Lather
['lɑːðə;'læðə] or ['læðɚ]
Definition
(noun.) the foam resulting from excessive sweating (as on a horse).
(noun.) a workman who puts up laths.
(verb.) exude sweat or lather; 'this unfit horse lathers easily'.
(verb.) form a lather; 'The shaving cream lathered'.
Editor: Segre--From WordNet
Definition
(n.) Foam or froth made by soap moistened with water.
(n.) Foam from profuse sweating, as of a horse.
(n.) To spread over with lather; as, to lather the face.
(v. i.) To form lather, or a froth like lather; to accumulate foam from profuse sweating, as a horse.
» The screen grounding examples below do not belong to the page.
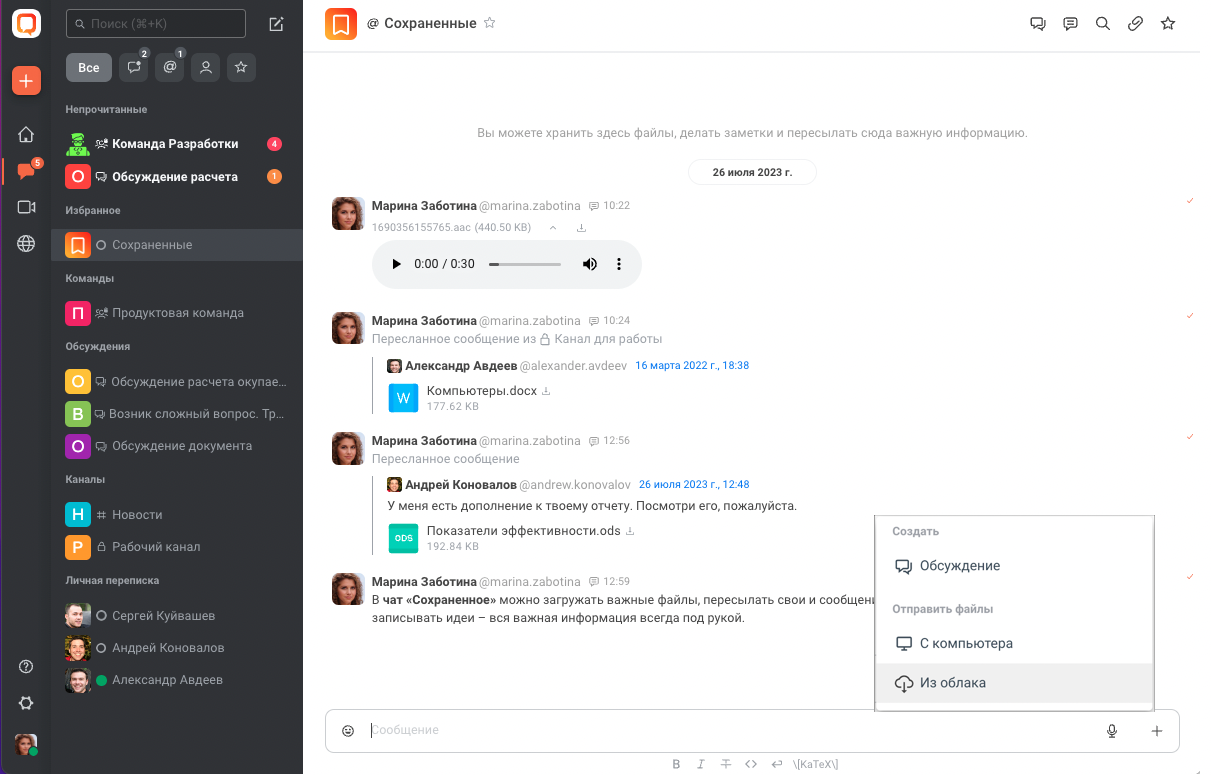This screenshot has width=1211, height=775.
Task: Select Из облака menu option
Action: point(953,683)
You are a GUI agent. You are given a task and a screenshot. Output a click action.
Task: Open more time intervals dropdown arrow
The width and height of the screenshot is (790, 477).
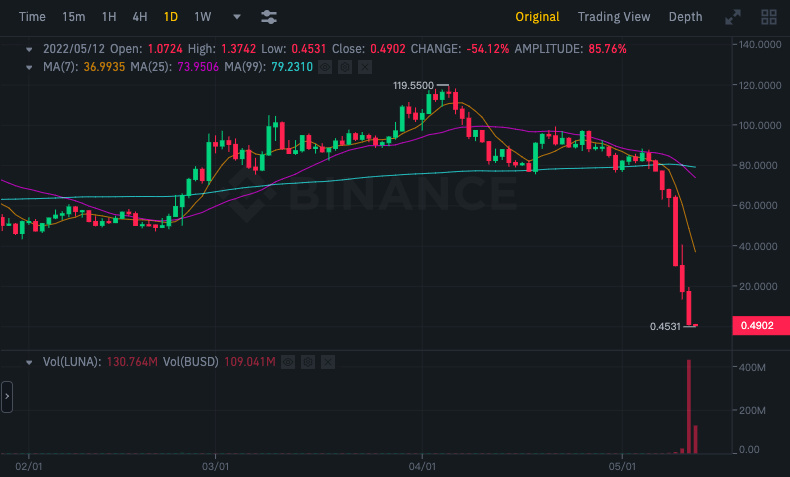pyautogui.click(x=237, y=17)
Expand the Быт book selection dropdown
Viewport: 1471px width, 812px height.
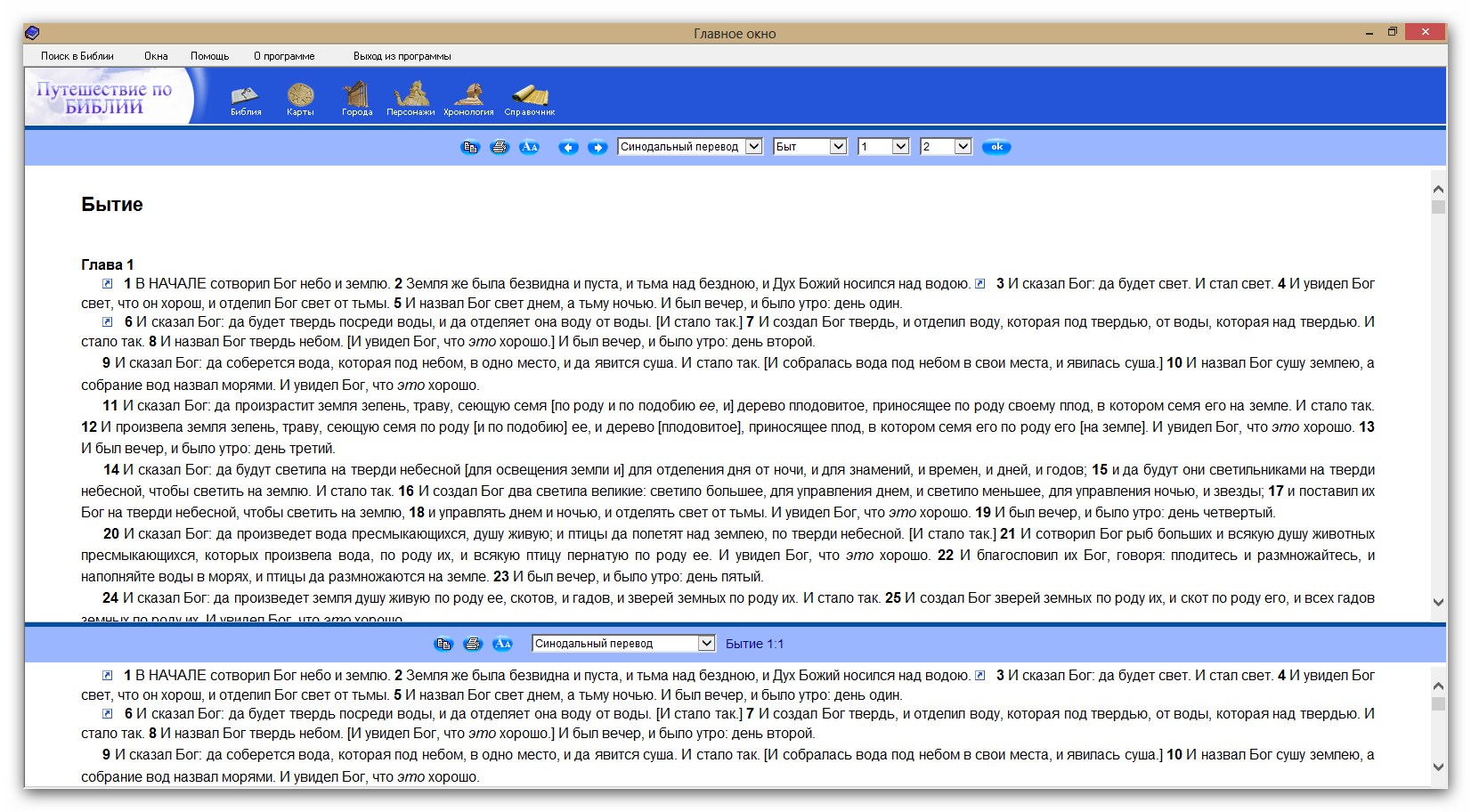pos(838,147)
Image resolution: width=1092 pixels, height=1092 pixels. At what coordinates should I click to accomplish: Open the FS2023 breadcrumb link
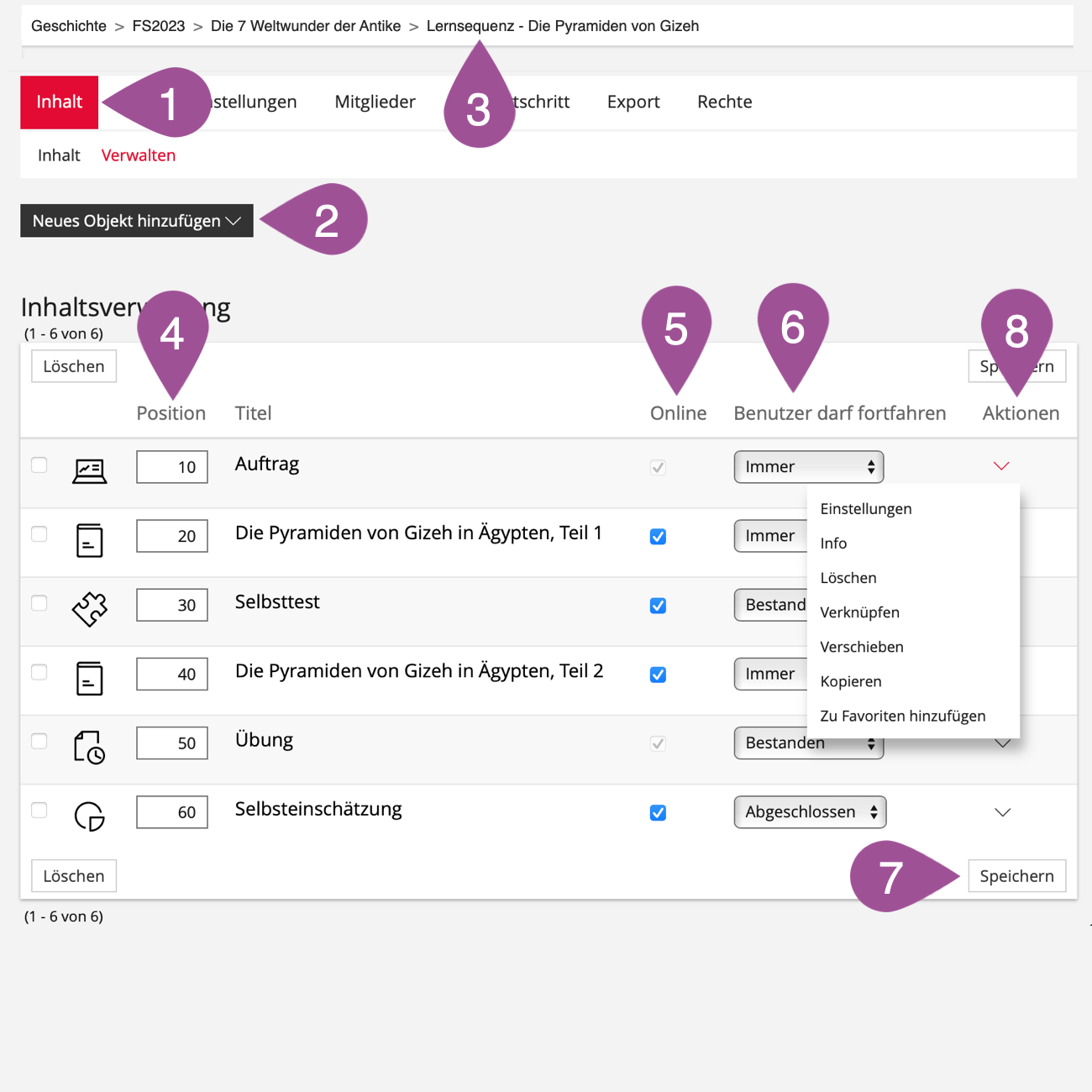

(v. t.) To beat severely with a thong, strap, or the like; to flog.
Editor: Samantha
Synonyms and Synonymous
n. Foam (of soap and water), froth.
Edited by Alta
Definition
n. a foam or froth made with water and soap: froth from sweat.—v.t. to spread over with lather.—v.i. to form a lather: to become frothy.
Checked by Erwin
Examples
- Sometimes soap refuses to form a lather and instead cakes and floats as a scum on the top of the water; this is not the fault of the soap but of the water. Bertha M. Clark. General Science.
- This cannot be removed by water alone, but if soap is used and a generous lather is applied to the skin, the dirt is cut and passes from the body into the water. Bertha M. Clark. General Science.
- Then he left me there, a snowy statue of lather, and went away. Mark Twain. The Innocents Abroad.
- I once prevailed on the barber to give me some of the suds or lather, out of which I picked forty or fifty of the strongest stumps of hair. Jonathan Swift. Gulliver's Travels into Several Remote Nations of the World.
- One of the wig-making villains lathered my face for ten terrible minutes and finished by plastering a mass of suds into my mouth. Mark Twain. The Innocents Abroad.
- Miss Gage was finished with me and went out and the barber lathered my face and shaved. Ernest Hemingway. A Farewell To Arms.